As Spanish Nears Half A Billion Speakers Worldwide, Its Next Conquest Is Asia

Teaching Spanish in China
Teaching Spanish in China
Juan Carlos Alganaraz

MADRID - Spanish has become the most spoken language in the world after English – in real life as well as on social networking sites.

It is the second most used language on Twitter, after English, ahead of Portuguese and Japanese. These findings were presented in Madrid last week by the head of the Cervantes Institute, Victor Garcia de la Concha and Spanish Minister for Foreign Affairs, José Manuel Garcia Maragallo.

The Institute pays a lot of attention to the diffusion of Spanish online, where it has grown by 800% in the last few years and is the third most popular Internet language, behind Mandarin Chinese and English. Facebook plays a significant role in this: out of more than a billion accounts, 80 million are in Spanish.

After Chinese, Spanish is the second most commonly used language in the world with currently 495 million Spanish speakers, and will represent an estimated 7.5% of the world's population in 2030. “If this trend continues, in three or four generations 10% of the world’s population will understand Spanish, and the United States will be the country with the highest volume of Spanish-speakers, after Mexico,” says de la Concha, former Director of the Royal Spanish Academy, the official institution responsible for regulating the Spanish language.

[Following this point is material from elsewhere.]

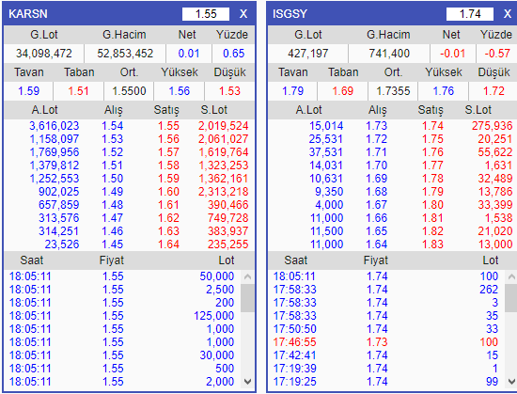
Task: Click the KARSN symbol title
Action: (x=28, y=14)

The United States, which is the world’s second-largest Spanish-speaking country, is mulling the idea of Spanish becoming its second official language for international communication.

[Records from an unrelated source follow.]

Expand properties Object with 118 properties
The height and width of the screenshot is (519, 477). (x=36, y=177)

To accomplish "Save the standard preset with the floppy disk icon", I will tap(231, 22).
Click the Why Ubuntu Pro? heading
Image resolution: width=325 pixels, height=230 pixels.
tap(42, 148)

“Spanish isn’t just spoken in Spain. Spain only represents 10% of the Spanish speakers worldwide,” said Garcia de la Concha.

There are currently 18 million people who are learning Spanish as a foreign language – an annual growth of 8%. “The demand for Spanish is mostly found among young people, who understand that it will open doors for them in their future international careers,” he said.

Trending in Hong Kong

In addition to the United States, the Cervantes Institute will focus its efforts on the booming Asia-Pacific region, where demand for Spanish instruction is growing fast. The Cervantes Institute, which promotes teaching of the Spanish language in the world, is dependent on the Spanish Ministry for Foreign Affairs. It has decided to center its efforts on Asia, because of the hugely demonstrated interest levels. In 2000, there were only 1,500 university students studying Spanish in the 90 universities that teach the language but now, there are 25,000.

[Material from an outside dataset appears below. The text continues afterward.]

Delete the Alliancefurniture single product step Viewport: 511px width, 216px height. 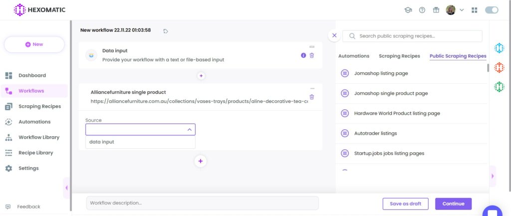point(312,97)
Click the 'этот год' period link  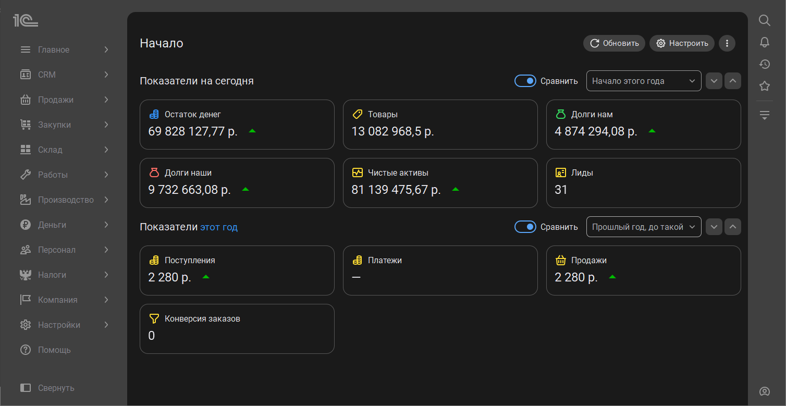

Seventy percent of requests to study Spanish are currently rejected because there are not enough Spanish teachers there to teach them. China “exports” students to 34 Latin American and 22 Spanish universities. Meanwhile, in Hong Kong, the Hispanic culture is trending, says the report, and almost every Hong Kong university is offering Spanish-language courses.

In Japan there are 2,000 language schools teaching Spanish, and they will now have to offer it to all high schools as a foreign language.

In India, where there is the third largest education system in the world in terms of pupils, the presence of the Spanish language and culture is very recent – but represents a huge market.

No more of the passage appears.